__Short exercise__:
Copy out every line in the material below that contains the word "Credit".

***

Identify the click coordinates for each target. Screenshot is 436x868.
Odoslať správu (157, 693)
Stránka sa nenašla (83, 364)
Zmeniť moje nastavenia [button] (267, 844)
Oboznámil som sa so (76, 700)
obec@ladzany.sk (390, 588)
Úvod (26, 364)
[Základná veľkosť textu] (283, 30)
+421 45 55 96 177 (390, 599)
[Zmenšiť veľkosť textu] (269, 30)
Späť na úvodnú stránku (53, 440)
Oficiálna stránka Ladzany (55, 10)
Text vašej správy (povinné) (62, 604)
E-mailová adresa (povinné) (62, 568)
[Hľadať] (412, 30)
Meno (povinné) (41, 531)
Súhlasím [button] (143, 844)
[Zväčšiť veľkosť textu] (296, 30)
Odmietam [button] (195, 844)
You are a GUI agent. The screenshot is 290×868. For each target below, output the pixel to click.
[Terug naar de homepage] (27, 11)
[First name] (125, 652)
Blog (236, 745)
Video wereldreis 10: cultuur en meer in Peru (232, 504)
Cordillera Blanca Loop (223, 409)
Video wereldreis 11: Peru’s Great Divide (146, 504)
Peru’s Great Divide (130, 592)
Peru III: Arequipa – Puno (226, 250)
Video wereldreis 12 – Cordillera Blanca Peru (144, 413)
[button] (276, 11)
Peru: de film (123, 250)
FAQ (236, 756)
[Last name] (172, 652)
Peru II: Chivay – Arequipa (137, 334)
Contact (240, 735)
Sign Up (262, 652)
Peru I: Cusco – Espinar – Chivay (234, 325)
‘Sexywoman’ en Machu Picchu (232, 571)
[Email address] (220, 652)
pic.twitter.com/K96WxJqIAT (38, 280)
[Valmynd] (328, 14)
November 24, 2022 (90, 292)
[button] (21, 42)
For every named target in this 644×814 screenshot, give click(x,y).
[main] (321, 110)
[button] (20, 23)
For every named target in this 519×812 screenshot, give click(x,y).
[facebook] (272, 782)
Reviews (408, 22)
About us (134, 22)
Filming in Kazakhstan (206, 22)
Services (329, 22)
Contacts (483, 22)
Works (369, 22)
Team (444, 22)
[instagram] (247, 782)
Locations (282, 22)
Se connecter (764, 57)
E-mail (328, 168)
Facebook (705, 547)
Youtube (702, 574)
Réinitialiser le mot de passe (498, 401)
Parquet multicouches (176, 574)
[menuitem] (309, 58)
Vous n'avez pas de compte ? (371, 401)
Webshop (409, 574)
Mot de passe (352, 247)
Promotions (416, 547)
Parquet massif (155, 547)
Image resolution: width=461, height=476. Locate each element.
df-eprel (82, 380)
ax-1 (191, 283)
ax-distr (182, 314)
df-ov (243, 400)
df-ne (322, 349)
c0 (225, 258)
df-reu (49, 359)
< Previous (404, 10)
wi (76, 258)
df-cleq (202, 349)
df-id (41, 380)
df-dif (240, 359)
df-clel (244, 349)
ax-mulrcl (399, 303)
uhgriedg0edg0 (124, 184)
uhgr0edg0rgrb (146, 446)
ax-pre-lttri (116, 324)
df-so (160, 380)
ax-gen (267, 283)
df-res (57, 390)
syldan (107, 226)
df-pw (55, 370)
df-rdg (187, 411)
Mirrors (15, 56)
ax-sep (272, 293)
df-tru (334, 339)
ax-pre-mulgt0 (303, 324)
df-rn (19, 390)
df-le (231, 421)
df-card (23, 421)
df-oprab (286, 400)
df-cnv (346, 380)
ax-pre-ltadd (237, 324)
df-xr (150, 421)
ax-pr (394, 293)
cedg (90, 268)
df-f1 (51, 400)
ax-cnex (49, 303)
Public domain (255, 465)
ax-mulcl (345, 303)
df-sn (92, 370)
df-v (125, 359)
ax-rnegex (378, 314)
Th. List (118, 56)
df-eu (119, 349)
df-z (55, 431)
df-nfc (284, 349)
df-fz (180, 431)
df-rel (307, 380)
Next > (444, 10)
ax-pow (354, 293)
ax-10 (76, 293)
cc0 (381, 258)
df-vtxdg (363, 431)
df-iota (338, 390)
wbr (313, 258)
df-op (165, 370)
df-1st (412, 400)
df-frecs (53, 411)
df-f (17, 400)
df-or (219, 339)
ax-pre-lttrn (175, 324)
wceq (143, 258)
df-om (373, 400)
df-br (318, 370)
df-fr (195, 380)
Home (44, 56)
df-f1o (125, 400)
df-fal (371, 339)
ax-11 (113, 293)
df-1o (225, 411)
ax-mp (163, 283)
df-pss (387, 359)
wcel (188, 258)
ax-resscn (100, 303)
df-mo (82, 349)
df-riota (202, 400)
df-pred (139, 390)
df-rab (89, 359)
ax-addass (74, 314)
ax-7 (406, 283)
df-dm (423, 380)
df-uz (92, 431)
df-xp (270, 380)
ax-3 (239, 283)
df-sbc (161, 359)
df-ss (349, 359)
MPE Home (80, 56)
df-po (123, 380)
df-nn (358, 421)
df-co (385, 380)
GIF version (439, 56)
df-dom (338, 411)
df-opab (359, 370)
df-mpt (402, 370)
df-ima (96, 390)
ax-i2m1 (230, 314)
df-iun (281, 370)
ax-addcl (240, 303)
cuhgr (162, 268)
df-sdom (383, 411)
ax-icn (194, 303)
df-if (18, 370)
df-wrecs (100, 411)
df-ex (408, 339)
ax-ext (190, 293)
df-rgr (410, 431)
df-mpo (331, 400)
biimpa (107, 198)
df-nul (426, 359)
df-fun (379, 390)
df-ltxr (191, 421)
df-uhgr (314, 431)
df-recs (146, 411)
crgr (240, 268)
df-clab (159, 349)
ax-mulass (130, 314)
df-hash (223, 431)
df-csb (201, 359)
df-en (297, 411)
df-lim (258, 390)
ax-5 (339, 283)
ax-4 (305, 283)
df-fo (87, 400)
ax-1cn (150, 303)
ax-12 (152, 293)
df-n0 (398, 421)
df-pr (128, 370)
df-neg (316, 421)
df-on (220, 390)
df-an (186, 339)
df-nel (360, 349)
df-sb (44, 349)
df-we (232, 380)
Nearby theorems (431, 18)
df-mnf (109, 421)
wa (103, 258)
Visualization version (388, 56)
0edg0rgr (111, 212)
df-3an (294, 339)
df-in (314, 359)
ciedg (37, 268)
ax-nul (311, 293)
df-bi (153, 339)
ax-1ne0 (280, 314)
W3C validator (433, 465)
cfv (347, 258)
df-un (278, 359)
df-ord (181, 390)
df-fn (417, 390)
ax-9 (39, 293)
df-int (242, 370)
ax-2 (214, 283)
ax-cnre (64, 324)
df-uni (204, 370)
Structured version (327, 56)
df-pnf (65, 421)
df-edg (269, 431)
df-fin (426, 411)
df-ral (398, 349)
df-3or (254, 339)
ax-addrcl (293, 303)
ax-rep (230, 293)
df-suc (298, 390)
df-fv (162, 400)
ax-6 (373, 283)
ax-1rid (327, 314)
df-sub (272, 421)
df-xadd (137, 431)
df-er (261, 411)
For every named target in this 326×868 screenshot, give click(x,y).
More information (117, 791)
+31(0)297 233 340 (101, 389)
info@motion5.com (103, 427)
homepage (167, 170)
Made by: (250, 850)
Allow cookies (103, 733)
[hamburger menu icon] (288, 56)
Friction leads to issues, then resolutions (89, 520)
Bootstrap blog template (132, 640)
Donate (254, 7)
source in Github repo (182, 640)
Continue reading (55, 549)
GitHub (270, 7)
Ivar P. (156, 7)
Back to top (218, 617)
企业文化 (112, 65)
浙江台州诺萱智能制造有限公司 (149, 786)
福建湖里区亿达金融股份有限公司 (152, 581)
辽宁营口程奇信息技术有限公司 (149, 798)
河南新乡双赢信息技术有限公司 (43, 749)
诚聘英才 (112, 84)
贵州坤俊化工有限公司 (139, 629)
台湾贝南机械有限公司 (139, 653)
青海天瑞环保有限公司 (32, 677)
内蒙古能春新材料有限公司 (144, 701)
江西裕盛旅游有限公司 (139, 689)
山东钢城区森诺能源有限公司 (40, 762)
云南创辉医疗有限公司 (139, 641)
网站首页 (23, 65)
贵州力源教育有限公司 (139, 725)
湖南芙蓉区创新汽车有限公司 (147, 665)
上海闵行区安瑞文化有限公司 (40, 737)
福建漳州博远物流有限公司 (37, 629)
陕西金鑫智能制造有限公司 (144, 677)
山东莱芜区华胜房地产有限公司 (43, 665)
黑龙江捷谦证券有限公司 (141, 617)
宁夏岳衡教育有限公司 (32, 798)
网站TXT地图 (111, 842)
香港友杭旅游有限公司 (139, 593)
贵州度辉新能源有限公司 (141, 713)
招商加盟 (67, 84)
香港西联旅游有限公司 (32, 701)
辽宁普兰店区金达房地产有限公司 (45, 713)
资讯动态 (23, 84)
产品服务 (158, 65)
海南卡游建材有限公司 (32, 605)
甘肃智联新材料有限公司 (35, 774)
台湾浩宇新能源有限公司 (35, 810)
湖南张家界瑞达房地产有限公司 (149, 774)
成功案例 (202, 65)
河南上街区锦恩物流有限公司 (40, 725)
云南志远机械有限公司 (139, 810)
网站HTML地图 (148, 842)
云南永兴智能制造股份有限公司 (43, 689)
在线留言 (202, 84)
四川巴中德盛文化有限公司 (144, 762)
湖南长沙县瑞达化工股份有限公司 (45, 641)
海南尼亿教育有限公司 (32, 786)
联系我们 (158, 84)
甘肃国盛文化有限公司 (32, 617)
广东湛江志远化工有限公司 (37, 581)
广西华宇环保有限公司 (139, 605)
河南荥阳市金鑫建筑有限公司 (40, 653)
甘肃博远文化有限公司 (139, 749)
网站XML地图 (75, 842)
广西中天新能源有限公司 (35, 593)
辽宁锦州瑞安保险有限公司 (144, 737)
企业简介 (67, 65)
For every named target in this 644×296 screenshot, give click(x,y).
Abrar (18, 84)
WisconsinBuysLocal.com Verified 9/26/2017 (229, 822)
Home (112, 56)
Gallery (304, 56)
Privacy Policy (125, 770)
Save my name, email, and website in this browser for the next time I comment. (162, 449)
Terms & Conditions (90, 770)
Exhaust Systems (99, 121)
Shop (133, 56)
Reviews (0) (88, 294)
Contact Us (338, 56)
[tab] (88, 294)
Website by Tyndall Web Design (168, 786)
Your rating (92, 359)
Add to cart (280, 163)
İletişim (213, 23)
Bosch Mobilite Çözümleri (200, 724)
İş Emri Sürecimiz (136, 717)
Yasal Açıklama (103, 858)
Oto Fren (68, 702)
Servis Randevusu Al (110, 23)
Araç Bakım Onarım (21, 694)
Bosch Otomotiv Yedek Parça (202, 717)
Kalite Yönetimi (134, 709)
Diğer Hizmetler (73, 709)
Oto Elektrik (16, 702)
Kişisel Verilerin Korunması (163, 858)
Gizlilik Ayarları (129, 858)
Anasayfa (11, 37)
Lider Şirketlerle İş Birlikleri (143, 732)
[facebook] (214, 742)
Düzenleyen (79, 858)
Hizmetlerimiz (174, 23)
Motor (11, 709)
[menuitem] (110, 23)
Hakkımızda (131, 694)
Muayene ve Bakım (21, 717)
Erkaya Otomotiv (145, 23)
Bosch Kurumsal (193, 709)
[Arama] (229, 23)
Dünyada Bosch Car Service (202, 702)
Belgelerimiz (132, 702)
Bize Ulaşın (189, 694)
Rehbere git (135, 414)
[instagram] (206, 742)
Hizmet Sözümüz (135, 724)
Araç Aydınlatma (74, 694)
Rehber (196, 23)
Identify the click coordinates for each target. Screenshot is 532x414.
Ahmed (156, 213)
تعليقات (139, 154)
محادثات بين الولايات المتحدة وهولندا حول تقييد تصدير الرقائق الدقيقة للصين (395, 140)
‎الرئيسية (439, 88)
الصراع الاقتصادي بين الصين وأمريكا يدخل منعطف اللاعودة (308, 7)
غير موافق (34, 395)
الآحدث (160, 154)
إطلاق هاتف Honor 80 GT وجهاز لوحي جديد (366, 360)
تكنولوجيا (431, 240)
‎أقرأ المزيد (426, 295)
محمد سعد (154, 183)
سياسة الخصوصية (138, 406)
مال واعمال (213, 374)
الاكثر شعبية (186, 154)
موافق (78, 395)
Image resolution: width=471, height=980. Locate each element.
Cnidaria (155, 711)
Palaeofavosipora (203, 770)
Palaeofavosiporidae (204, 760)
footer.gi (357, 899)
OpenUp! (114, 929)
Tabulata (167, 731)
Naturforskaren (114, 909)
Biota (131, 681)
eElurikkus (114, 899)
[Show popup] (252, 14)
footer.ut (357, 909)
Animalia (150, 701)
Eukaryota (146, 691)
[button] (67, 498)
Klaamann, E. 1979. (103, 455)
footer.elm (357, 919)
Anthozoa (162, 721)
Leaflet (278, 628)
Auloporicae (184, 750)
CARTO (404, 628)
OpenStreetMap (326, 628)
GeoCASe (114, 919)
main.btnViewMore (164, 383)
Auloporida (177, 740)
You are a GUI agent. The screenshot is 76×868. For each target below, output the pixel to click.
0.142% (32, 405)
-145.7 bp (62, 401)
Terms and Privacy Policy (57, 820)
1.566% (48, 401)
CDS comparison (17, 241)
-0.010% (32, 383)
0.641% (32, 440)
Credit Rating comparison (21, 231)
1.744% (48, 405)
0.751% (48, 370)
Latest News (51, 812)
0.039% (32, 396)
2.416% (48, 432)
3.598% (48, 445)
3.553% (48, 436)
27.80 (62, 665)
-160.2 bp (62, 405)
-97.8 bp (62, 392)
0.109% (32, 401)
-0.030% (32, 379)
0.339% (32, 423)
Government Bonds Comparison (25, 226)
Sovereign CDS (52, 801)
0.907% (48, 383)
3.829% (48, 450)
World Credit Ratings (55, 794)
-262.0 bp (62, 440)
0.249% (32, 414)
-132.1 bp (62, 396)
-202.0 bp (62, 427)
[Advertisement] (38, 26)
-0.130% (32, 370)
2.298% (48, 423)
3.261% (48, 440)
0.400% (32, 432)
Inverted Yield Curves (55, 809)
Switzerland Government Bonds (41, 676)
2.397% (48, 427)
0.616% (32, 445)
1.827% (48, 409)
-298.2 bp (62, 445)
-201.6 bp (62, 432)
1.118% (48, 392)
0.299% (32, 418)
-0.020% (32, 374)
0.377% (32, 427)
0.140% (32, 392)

***

__Answer to this exercise__:
Credit Rating comparison (21, 231)
World Credit Ratings (55, 794)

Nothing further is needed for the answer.